Peggy Sayers, State Representative, 6th District, State of
Connecticut: "...Workers on the job deserve to have the
safest possible working conditions, and I think the best way of ensuring this
is to station police officers at these sites. Most people, in my experience,
tend to be on their best behavior in the presence of uniformed officers..."
Andrea L. Stillman, Assistant Majority Leader, 38th District, State of Connecticut House of Representatives:"...Having uniformed police officers at construction sites helps to better protect the traveling public. They assist in slowing traffic and in aiding in the case of an accident or some other incident at the construction site..."
Two law enforcement organizations submitted general comments. One was strongly in favor of the policy of using uniformed police officers in work zones, while the other called for increased use of its membership to perform this work.
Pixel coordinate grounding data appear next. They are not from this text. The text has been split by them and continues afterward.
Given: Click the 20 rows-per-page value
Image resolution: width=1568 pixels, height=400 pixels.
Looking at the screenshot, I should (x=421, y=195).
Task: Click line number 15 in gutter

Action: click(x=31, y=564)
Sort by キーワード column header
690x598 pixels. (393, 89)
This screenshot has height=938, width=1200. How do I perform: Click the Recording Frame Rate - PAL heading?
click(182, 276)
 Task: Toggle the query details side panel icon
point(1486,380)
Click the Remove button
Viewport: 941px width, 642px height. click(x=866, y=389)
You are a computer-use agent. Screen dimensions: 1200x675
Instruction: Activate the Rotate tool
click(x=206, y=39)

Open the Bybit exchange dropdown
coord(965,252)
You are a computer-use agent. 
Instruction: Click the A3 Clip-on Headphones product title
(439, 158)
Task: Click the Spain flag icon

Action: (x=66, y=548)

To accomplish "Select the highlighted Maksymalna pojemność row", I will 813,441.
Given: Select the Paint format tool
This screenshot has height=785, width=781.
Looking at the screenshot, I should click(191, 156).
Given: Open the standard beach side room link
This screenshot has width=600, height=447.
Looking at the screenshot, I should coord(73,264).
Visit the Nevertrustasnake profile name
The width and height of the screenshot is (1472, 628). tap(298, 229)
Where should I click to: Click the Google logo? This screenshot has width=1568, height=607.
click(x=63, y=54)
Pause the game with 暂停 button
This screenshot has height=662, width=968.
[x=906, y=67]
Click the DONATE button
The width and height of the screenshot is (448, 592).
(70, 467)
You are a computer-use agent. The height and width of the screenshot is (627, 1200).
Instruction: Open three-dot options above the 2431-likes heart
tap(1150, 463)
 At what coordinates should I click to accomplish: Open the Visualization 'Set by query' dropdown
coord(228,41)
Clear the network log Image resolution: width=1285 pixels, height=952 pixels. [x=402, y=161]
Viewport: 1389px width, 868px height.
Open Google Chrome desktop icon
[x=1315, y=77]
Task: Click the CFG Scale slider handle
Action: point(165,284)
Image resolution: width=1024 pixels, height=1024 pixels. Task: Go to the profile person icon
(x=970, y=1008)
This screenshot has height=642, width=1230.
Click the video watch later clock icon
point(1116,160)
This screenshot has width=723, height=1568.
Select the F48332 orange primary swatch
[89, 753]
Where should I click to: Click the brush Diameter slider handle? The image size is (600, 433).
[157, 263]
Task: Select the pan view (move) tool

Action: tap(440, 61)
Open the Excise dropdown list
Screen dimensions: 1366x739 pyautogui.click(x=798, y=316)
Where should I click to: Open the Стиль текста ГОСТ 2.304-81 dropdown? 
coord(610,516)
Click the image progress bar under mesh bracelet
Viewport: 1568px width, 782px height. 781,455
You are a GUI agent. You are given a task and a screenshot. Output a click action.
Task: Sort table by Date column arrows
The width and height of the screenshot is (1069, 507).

International Brotherhood of Police Officers: "...It is common knowledge that when a police officer monitors a construction site, drivers will proceed with more caution... Also many times drivers slow down to tell these officers of possible drunk drivers or other dangerous conditions on the road. The IBPO believes that it is crucial that we continue to have uniformed officers at these construction sites. Public safety is the goal of every police officer in America..."
Virginia Sheriff's Association:"...It is apparent that these highway construction projects use the troopers from the Virginia Department of State Police, and more efforts should be made to use local deputy sheriffs for this purpose."
One county law enforcement agency responded with a general comment in favor of use of uniformed officers in highway construction work zones.
Carroll County (Maryland) Sheriff's Office: "The Carroll County Sheriff and his employees support the use of uniformed deputies on Federal-aid highway construction projects. Sworn deputies and police officers at Federal-aid highway construction projects are necessary because of the frequent need to handle accident investigations, emergencies and any incidents that may require the authority to arrest."
One individual stated that uniformed officers should not be used in work zones. She stated, "Leave the State Police to do their jobs and let's get some traffic control people on the construction sites. Let's educate the public and keep those construction workers safe."